この記事では、「Kickoff!研修」になぜ参加するのか、そして実際に参加して得た学びを、研修の様子とともにご紹介します。

 

プロサッカーチームを運営するFC今治ならではの研修内容

FC今治様が実施する「Kickoff!研修」は、地域企業が抱える採用・育成の課題に向き合う中で生まれた合同研修です。

450社を超えるFC今治のパートナー企業から多く聞かれるのが、人材確保の難しさや、採用後の育成に関する悩み。特に中小企業では、一度に多くの新入社員を迎えることが難しく、同世代の仲間が少ないことによる孤立や、十分な研修機会を提供できないといった状況も少なくありません。

こうした課題に対し、企業の枠を越えて新入社員が集まり、共に学び、交流できる場として設けられたのが本研修です。

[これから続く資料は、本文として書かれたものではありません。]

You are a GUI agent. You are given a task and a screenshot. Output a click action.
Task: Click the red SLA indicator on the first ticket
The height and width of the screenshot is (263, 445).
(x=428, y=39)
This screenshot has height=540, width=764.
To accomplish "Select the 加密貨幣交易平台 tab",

本研修は、元日本代表監督であるFC今治 岡田武史会長の経験や知見に加え、最新の理論、そして体験・体感という3つの要素をもとに設計されたチームビルディング研修で、講義とアクティビティを行き来しながら、学びを自分ごととして深めていく点に大きな特徴があります。

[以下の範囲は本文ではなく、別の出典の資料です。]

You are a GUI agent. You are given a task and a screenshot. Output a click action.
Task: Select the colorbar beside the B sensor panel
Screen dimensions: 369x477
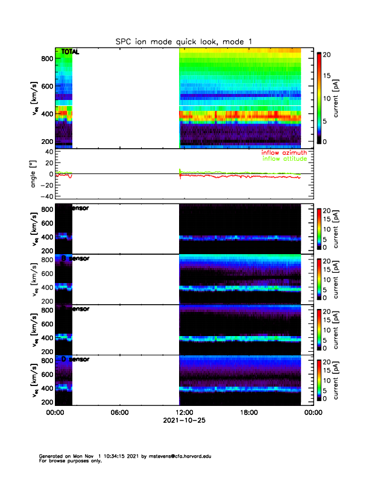[x=320, y=278]
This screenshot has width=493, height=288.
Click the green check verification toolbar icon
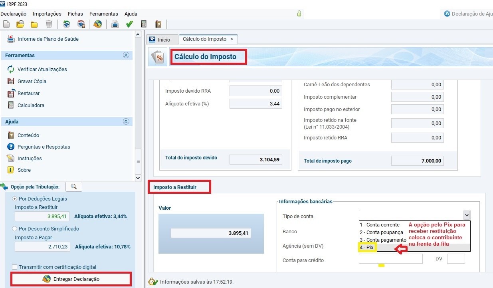(x=129, y=24)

「スポーツも仕事も、共通の目標に向かってチームで成果を出すという点では同じです。一人ひとりが自分の役割を理解し、考え、行動し、仲間と力を合わせていく。そのプロセスを体験的に学べることが、『Kickoff!研修 』ならではの価値」だと、FC今治の担当者は話します。

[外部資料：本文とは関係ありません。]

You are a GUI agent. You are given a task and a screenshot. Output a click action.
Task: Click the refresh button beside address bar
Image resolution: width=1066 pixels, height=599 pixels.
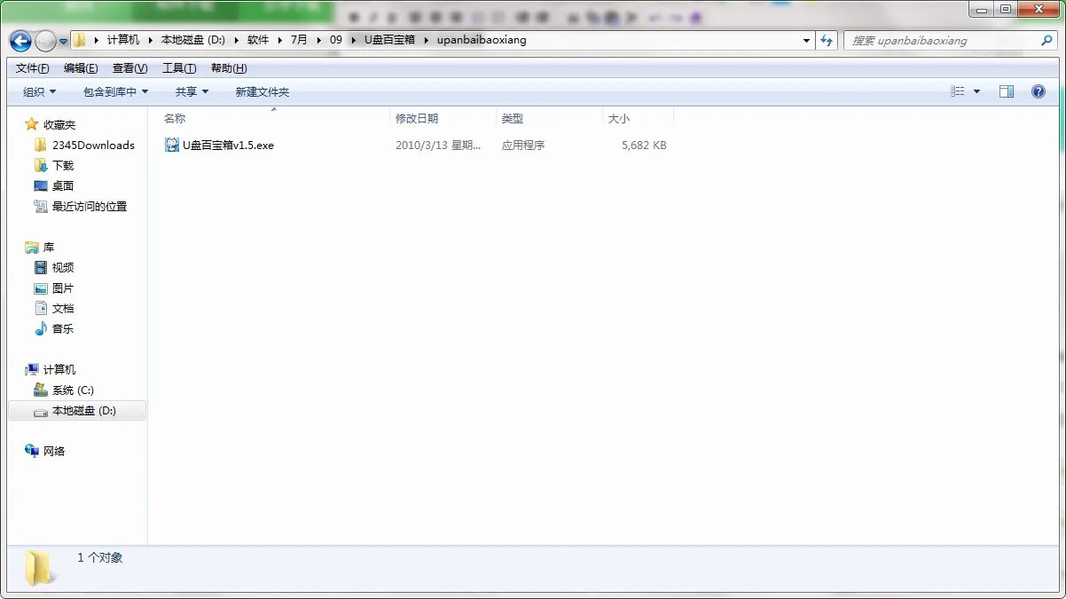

プログラムは基本の構成をベースにしながら、参加者の様子や企業の要望に応じて柔軟にアレンジされています。講義で得た知識をすぐに実践し、振り返りを通して行動につなげていく。このサイクルを繰り返すことで、学びを確実に定着させていく仕組みとなっています。

こうした考え方のもとで実施されている「Kickoff!研修」ですが、実際に参加したミヨシの新入社員たちは、どのような学びを得たのでしょうか。ここからは、2日間の様子をご紹介します。

研修に参加したミヨシの新入社員のリアルな成長

ミヨシからは、2026 年入社の新入社員6 名と第二新卒1 名の計7 名が参加しました。

 

研修全体では、他5 社を含む計14 名が参加し、他社の新入社員とも交流を深めながら、2 日間を通して「組織で働くこと」について理解を深めました。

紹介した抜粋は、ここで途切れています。